The Remington-Rider Single Shot Derringer Parlor Pistol was made by E. Remington and Sons between 1860 and 1863. Only two hundred were produced.

==Description==
It is a .17 (4.3 mm) caliber pistol, featuring a three-inch (7.6 cm) brass barrel, a two-piece breech, a brass grip, wrapped in a silver plate finish. No serial numbers or barrel markings were printed on the pistols. Fewer than 40 original examples are known to exist today, including two prototypes and several larger model examples.

It is the smallest Remington Pistol ever made and was produced for only three years; the total estimated production quantity is less than two hundred. Not made for use with powder propellants, this diminutive sidearm launches 4.3 mm projectiles at surprisingly high velocities with the use of a percussion cap only.

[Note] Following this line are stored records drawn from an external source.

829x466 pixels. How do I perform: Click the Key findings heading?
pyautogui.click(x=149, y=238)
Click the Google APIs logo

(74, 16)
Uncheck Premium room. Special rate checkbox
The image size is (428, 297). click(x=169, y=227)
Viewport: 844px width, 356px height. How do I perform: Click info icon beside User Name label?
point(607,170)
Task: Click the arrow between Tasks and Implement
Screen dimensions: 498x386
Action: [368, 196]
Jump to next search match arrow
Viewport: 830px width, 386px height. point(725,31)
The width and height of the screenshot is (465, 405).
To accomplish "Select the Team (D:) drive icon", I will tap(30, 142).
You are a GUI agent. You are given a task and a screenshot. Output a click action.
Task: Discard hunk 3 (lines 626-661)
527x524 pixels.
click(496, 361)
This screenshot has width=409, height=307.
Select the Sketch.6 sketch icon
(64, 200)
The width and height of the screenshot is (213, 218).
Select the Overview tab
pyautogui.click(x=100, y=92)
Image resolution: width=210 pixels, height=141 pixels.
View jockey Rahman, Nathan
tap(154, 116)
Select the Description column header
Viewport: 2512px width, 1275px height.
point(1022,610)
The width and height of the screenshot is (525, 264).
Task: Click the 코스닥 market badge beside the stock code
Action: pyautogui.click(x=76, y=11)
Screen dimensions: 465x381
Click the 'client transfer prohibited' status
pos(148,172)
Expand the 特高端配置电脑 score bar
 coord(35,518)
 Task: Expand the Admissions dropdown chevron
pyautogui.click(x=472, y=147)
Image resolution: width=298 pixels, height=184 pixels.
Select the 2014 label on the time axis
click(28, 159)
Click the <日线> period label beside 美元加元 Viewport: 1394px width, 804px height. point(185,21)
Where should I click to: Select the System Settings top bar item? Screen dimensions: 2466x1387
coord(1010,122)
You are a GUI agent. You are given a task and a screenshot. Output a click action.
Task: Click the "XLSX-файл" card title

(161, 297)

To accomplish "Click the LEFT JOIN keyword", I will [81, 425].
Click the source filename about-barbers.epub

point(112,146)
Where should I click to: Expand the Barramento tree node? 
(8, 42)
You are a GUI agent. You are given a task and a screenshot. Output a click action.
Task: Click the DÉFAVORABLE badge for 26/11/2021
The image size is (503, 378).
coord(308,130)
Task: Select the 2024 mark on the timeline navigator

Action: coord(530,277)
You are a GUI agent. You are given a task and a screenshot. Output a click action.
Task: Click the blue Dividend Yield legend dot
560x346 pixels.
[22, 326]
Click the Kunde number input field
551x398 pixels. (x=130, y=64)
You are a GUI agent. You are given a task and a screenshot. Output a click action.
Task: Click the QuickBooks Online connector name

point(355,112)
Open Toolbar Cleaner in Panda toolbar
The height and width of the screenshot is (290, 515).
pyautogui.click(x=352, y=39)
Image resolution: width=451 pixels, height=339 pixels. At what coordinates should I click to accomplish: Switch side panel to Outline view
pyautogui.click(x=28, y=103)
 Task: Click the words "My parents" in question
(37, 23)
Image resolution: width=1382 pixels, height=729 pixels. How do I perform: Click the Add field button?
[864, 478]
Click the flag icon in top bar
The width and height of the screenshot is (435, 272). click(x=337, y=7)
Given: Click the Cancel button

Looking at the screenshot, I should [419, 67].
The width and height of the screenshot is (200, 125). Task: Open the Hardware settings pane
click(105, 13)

On September 13, 1859, Joseph Rider was issued patent 25,470 for the Remington-Rider Pistol; this patent is commemorated by the gang stamp RIDER'S PT. SEPT 13, 1859 on the left side of the barrel. The frame, grips, and 3-inch barrel were integrally constructed of sand-cast brass. Some of the known examples have a natural bronze or silver-plated finish; a few are engraved. Only one is known to be rifled; this one is also the most profusely engraved, inscribed and dated and is probably unique.

==Purpose==
These little pistols were intended to be a parlor pistol and not a defensive weapon. They are designed for use with a percussion cap and lead shot, without gunpowder. There are two types of breech-pieces, about equal in frequency in existing production guns; all known prototypes have the one-piece design, which provides no cover to enclose the cap, and its locking lever is quite short. It was also rumoured to have been used by spies. The two-piece design has a cone to hold the cap, a cover providing protection from the exploding cap, and a longer lever.